===== SEITE =====

Ich höre dir zu – Hören mit „vier Ohren“
In diesem Kommunikationsmodell weist er auf vier parallele Ebenen (Sachebene, Selbstoffenbarungsebene, Beziehungsebene und Appellebene) einer Kommunikation hin. Die vier Ebenen werden oft zusätzlich visualisiert durch vier Ohren und vier Münder. Die sozial-caritative Ehrenamtsarbeit ist sehr geprägt von unterschiedlichen Gesprächssituationen. Aktives, differenziertes und ungestörtes Zuhören ist somit eine wichtige Voraussetzung im ehrenamtlichen Engagement.
Was passiert beim Gegenüber, wenn er/sie bemerkt: Ich höre dir zu?
In der Regel ist das für einen Menschen ein seelisch aufbauendes Erlebnis. Es tut gut, sich verstanden zu fühlen, vielleicht sogar auf einer tieferen Ebene. Es tut gut, Resonanz zu erfahren. Und es erleichtert die Selbstklärung bei schwierigen Lebensfragen.
Zuhören ist mehr als mit dem Kopf zu nicken. Wann würden Sie sagen ist man eine gute Zuhörerin bzw. ein guter Zuhörer?
Zum einen die simultane Achtsamkeit auf Inhalt, Formulierung, Tonfall, Mimik und Gestik. Zum anderen das integrale Hören mit "vier Ohren": welche Botschaften erreichen mich auf der Ebene des Sachinhaltes, der Selbstoffenbarung, der Beziehung und des Appells? Gleichzeitig aber auch ein permanentes Hören nach innen: Welche Gedanken und Gefühle, welche Stimmungen löst das, was der andere von sich gibt, in mir aus? Zum guten Zuhören gehört schließlich und nicht zuletzt auch, durch gelegentliche Resonanz zu erkennen zu geben, was ich verstanden habe, wofür ich Mitgefühl habe, was ich meine, zwischen den Zeilen gehört zu haben. Und nachzufragen, wenn mein Verständnis an irgendeiner Stelle hakt oder Lücken aufweist.

===== DATENSÄTZE =====

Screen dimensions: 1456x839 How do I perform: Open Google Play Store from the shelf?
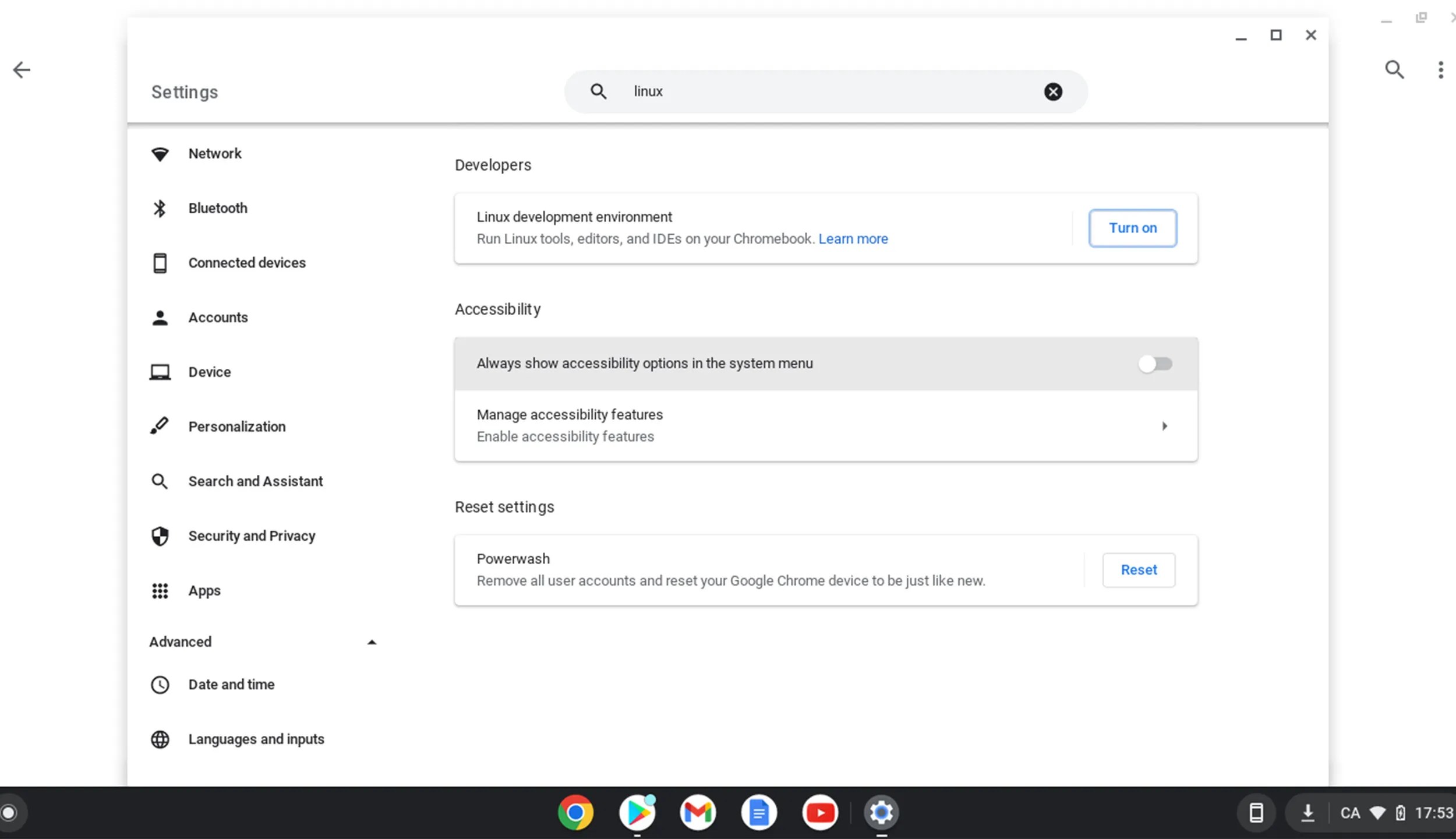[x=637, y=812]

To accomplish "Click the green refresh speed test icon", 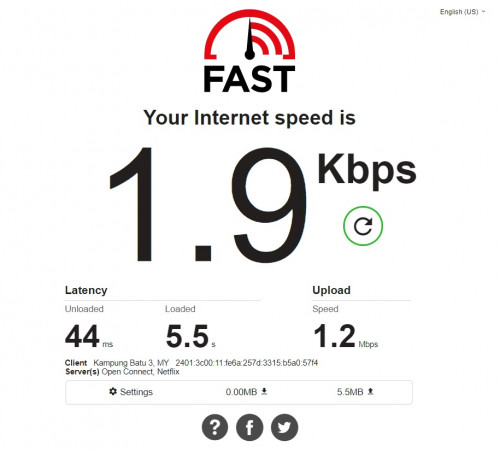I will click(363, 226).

=====
===== DATENSÄTZE =====

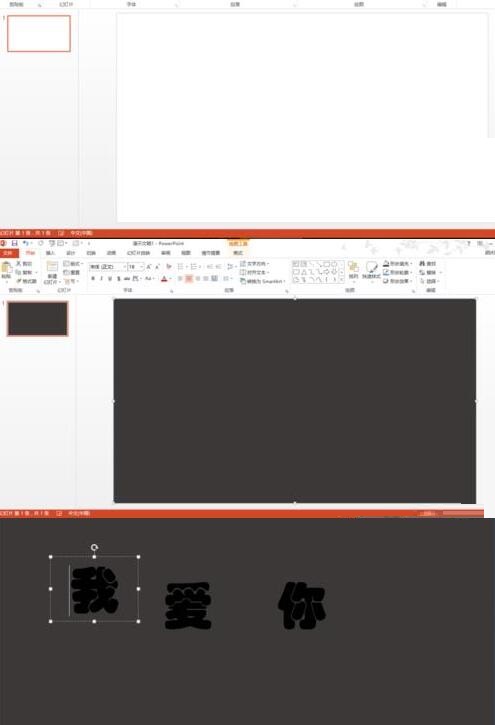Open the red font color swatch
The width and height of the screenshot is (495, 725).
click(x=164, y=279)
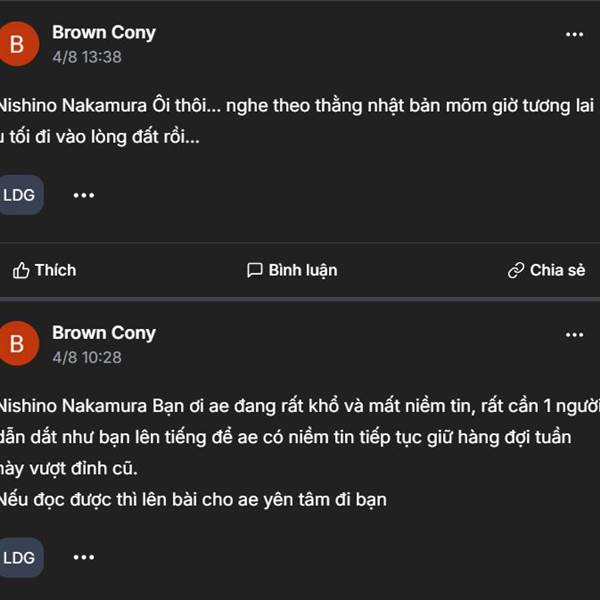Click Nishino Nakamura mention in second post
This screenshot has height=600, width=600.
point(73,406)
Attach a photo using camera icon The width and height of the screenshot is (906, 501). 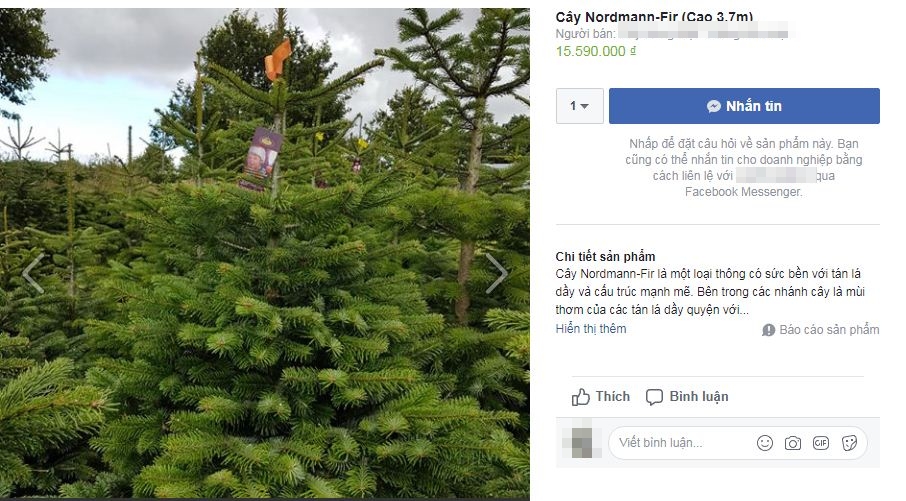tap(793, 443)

=====
===== DATENSÄTZE =====

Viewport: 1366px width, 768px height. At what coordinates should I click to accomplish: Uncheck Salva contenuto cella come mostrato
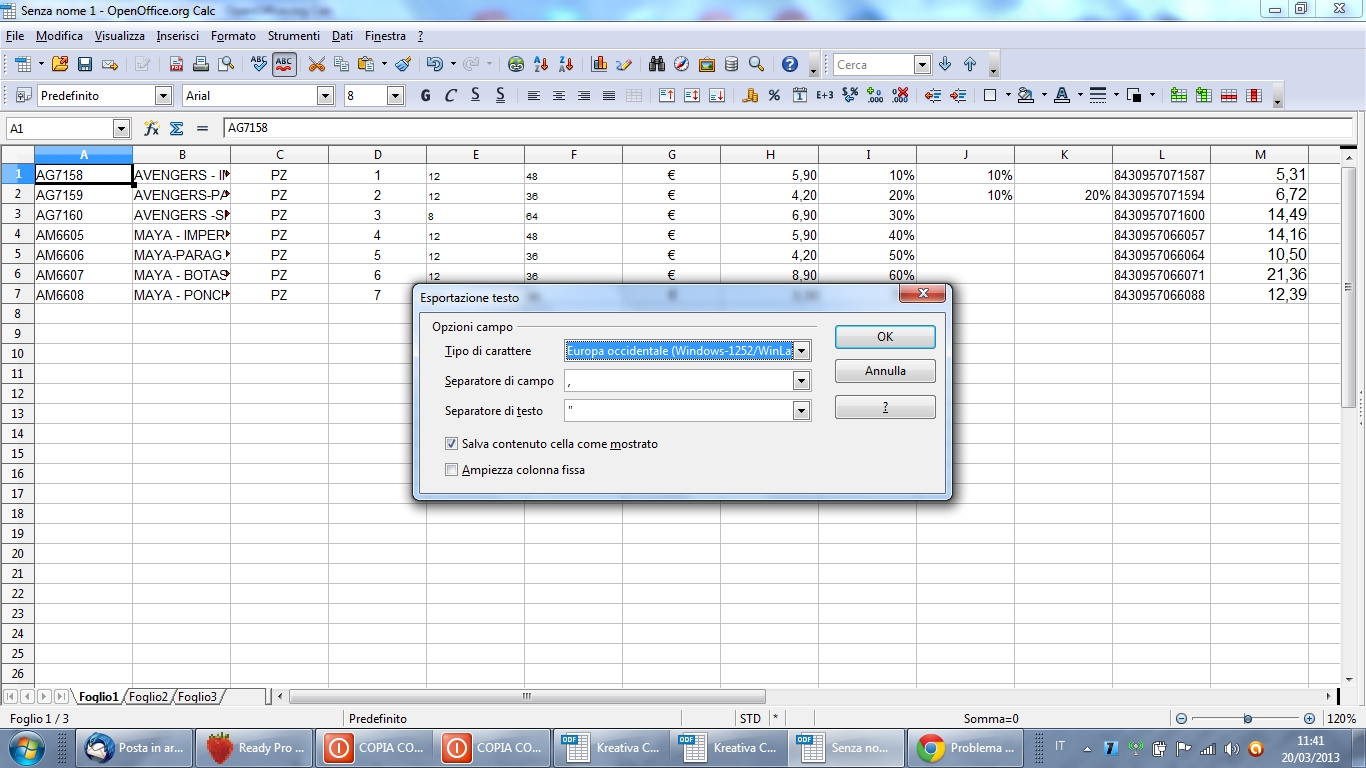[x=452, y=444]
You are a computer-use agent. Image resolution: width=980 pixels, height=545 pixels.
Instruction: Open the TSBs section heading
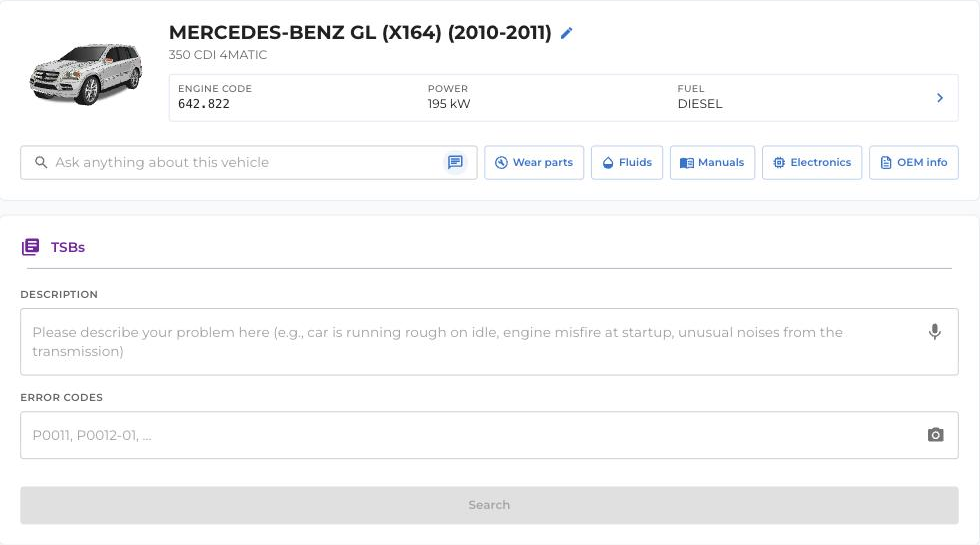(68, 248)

=====

▸ **AUFGABENLISTE**:
[A] Welche vier Ebenen der Kommunikation nennt der Text über das Zuhören?
[B] Gib bitte aus dem Text über das Zuhören den Abschnitt von „Zuhören ist mehr“ bis einschließlich „oder Lücken aufweist.“ wortgetreu aus.
[C] Schreib den Text über das Zuhören im Anschluss an seinen letzten Satz weiter.
Das Material steht in keinem Zusammenhang mit dem Text über das Zuhören.

▸ **LÖSUNGEN**:
[A] Sachebene, Selbstoffenbarungsebene, Beziehungsebene und Appellebene.

[B]
Zuhören ist mehr als mit dem Kopf zu nicken. Wann würden Sie sagen ist man eine gute Zuhörerin bzw. ein guter Zuhörer?
Zum einen die simultane Achtsamkeit auf Inhalt, Formulierung, Tonfall, Mimik und Gestik. Zum anderen das integrale Hören mit "vier Ohren": welche Botschaften erreichen mich auf der Ebene des Sachinhaltes, der Selbstoffenbarung, der Beziehung und des Appells? Gleichzeitig aber auch ein permanentes Hören nach innen: Welche Gedanken und Gefühle, welche Stimmungen löst das, was der andere von sich gibt, in mir aus? Zum guten Zuhören gehört schließlich und nicht zuletzt auch, durch gelegentliche Resonanz zu erkennen zu geben, was ich verstanden habe, wofür ich Mitgefühl habe, was ich meine, zwischen den Zeilen gehört zu haben. Und nachzufragen, wenn mein Verständnis an irgendeiner Stelle hakt oder Lücken aufweist.

[C]
Jemandem zuhören ist nicht immer leicht.
Was können Ehrenamtliche machen, um mögliche Fehler zu verhindern?
Ein Fehler ist sicher das schnelle "Ich-weiß-schon-worum-es-geht!", womöglich noch gefolgt von einer Bewertung oder einem Ratschlag. "Ach, ich sehe schon, Sie sind neidisch - tja, das sollte man nicht sein! Es ist immer ein Fehler, sich mit anderen zu vergleichen!" - Das Wort "Neid" ist wie ein Flaschenetikett: Es steht drauf, aber was in der Flasche drin ist, kann ich als Zuhörer noch nicht wissen. Ist der Neid eine Missgunst, die ausgerechnet der beneideten Person das Glück nicht gönnt? Oder steckt eine Portion Anerkennung darin, was der andere erreicht hat? Oder ist das Gefühl für Gerechtigkeit verletzt (manche sogenannte "Neiddebatte" ist in Wahrheit eine Gerechtigkeitsdebatte!)? Oder wird im Neid eine eigene Sehnsucht spürbar? Wohin geht diese Sehnsucht? - An wichtigen Punkten lohnt es sich, weiter zu forschen!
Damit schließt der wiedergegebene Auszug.